2.5.06

O PONTO FINAL

Sim, confesso, estou vivendo a crise do ponto final. Essa paisagem tortuosa e torturante, sedutora e irresistível, esse ponto-horizonte que persigo dia a dia, frase a frase, pelo qual me lanço a passos largos e miúdos, arfante e incansável, língua de fora, boca seca, esperançosa e desejante. A visão alucinada de teclar o . na última página e ver o espaço branco depois, de quem não tem mais nada a dizer.

Acostumada com contos, cujo ponto final é um horizonte próximo e provavél, entrei na escrita deste romance sem saber o que me esperava: dias, meses, anos convivendo com os personagens, seus caminhos, suas emoções, seus destinos. São vidas inconclusas que te acompanham até serem concluídas, e ninguém mais pode concluí-las, a não ser quem as inventou. No conto, as vidas se concentram intensas e os personagens vivem determinada experiência e pronto. No romance, os personagens envelhecem junto com o autor. Sei que não é assim com todos, mas está sendo assim comigo. É um fio que se estica até não poder mais, é dormir e acordar acompanhada dos personagens e de suas tramas. É muita gente para uma cama só! Os personagens são pessoas egoístas, eles invadem a sua vida e não querem saber. A invasão é, ao mesmo tempo, bem-vida e mal-vinda. Eles não sabem que existe uma coisa chamada limite. E parece que o escritor também não. Há dias que nos entendemos há mil maravilhas, outros dias a comunicação é cheia de ruídos, impossível. Há dias de silêncio, dias de euforia. Dias emotivos, dias de planejamento. São muitos dias até o último.

LISTA DE TAREFAS.
1) No texto sobre o ponto final, que tipo de texto quem escreve estava acostumado a produzir antes deste romance?
2) Reescreva de forma mais curta o parágrafo do texto sobre o ponto final que começa com "Acostumada com contos", mantendo os fatos principais.
3) Escreva a continuação do texto sobre o ponto final a partir da última frase.

MATERIAL COLETADO.

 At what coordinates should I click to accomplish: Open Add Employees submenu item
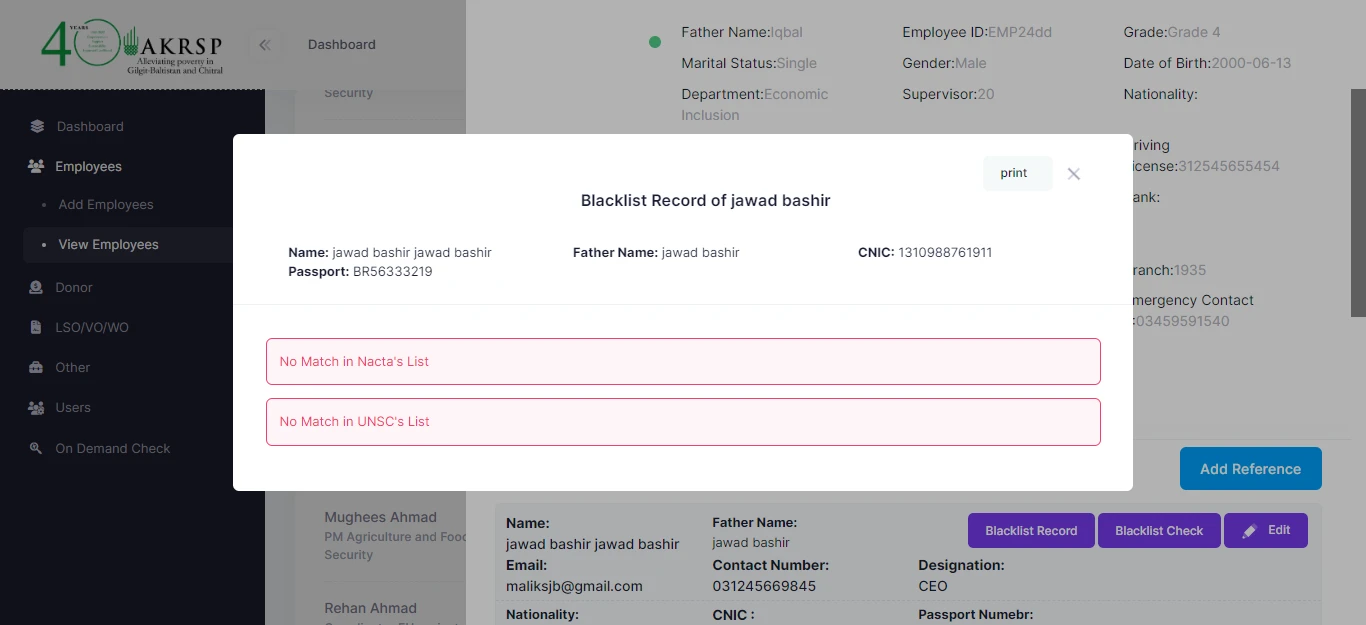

RESPOSTAS FINAIS.
1) Contos.

2) Acostumada a contos, cujo ponto final é próximo e provável, quem escreve começou o romance sem saber que passaria dias, meses e anos convivendo com os personagens. Suas vidas inconclusas só podem ser concluídas por quem as inventou. No conto, os personagens vivem uma experiência intensa e pronto. No romance, envelhecem junto com o autor, ao menos neste caso. Os personagens invadem a vida de quem escreve e não conhecem limites. A convivência alterna dias de entendimento e de ruído, de silêncio e de euforia, de emoção e de planejamento, até o último dia.

3)
É uma delícia, confesso.
E também não é.
Porque parece que tem um mundo dentro de você querendo sair de uma vez só num jorro incessante intenso explosivo de efeito imediato e definitivo - como no conto -
mas este mundo sai pouco a pouco num processo pingado de gotas extensas e profundas - mas lentas e de efeito prolongado - como o romance
É como ter uma panela pressão na cabeça, que deixa o ar escapar num fio para não explodir. Ou como estar numa grande sala lotada de gente com uma única saída para todo mundo. Não adianta, tem que sair um de cada vez.
Até a última pessoa deixar o salão.
Até a última frase despontar no horizonte.
Até chegar a hora do ponto final.
Explico: não é o desejo de me livrar do trabalho, como se fosse um fardo. Não é isso. O processo é maravilhoso, escrever é minha alegria. Não é isso. É a necessidade de ver o mundo criado pronto, erguido, construído. No conto, este mundo se ergue rápido. Fica a estrutura pronta para ser retrabalhada nos detalhes. No romance, essa construção é uma grande obra. Por isso, quero o ponto final, para poder me afastar e ver de longe como é afinal este mundo que construí.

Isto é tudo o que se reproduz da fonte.